On entend souvent parler de méthodes miracles pour gérer son temps ou sa boîte, mais celle-ci a un truc en plus. Elle ne se contente pas de lister des tâches, elle impose un rythme respiratoire à l'organisation (ou à l'individu, car ça marche aussi pour une carrière). Le problème, c'est que la plupart des managers s'arrêtent au premier 6. Ils gèrent l'urgence. Or, le génie du système réside dans l'interaction entre ces trois chiffres qui semblent, à première vue, choisis au hasard, mais qui correspondent en réalité à des cycles cognitifs et économiques bien réels.

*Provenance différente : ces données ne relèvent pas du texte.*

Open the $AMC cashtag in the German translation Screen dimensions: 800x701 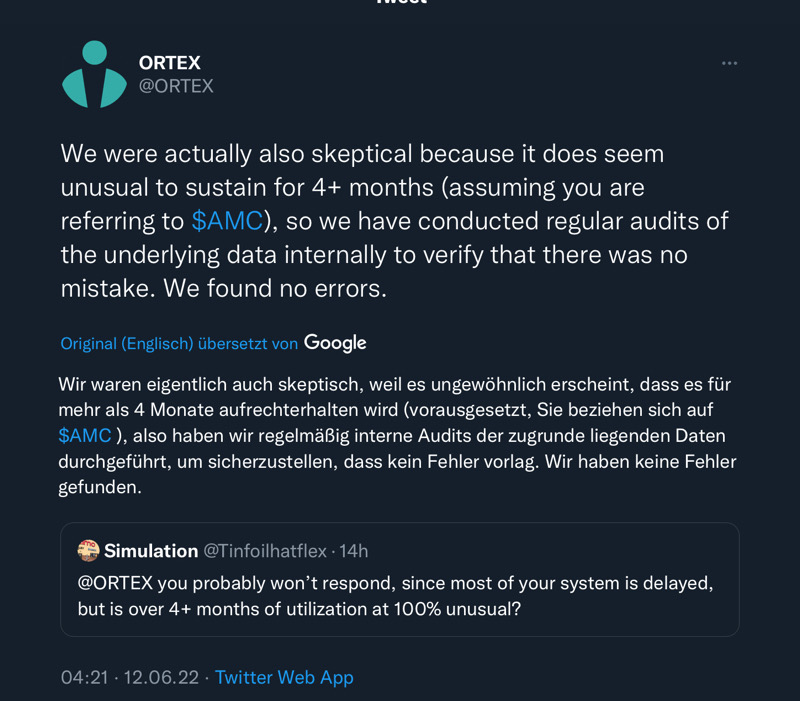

Les origines d'une méthode qui bouscule les habitudes de management
D'où sort ce concept ? Si l'on creuse un peu, on s'aperçoit que la stratégie 6 par 6 par 6 n'est pas née dans un laboratoire de recherche de Harvard, mais plutôt de la pratique de consultants en stratégie las de voir des plans à 5 ans finir au fond d'un tiroir. Le constat de départ est simple : l'esprit humain peine à conceptualiser ce qui se passera dans 10 ans, tandis que le planning de la semaine prochaine est déjà saturé. Le chiffre 6 agit comme une balise. On n'y pense pas assez, mais 6 semaines, c'est la durée idéale d'un cycle de projet agile (un "sprint" étendu) ; 6 mois, c'est le temps nécessaire pour valider un changement de cap ; et 6 ans, c'est la durée d'un cycle d'investissement majeur ou d'un mandat politique local. C'est une question de pertinence temporelle.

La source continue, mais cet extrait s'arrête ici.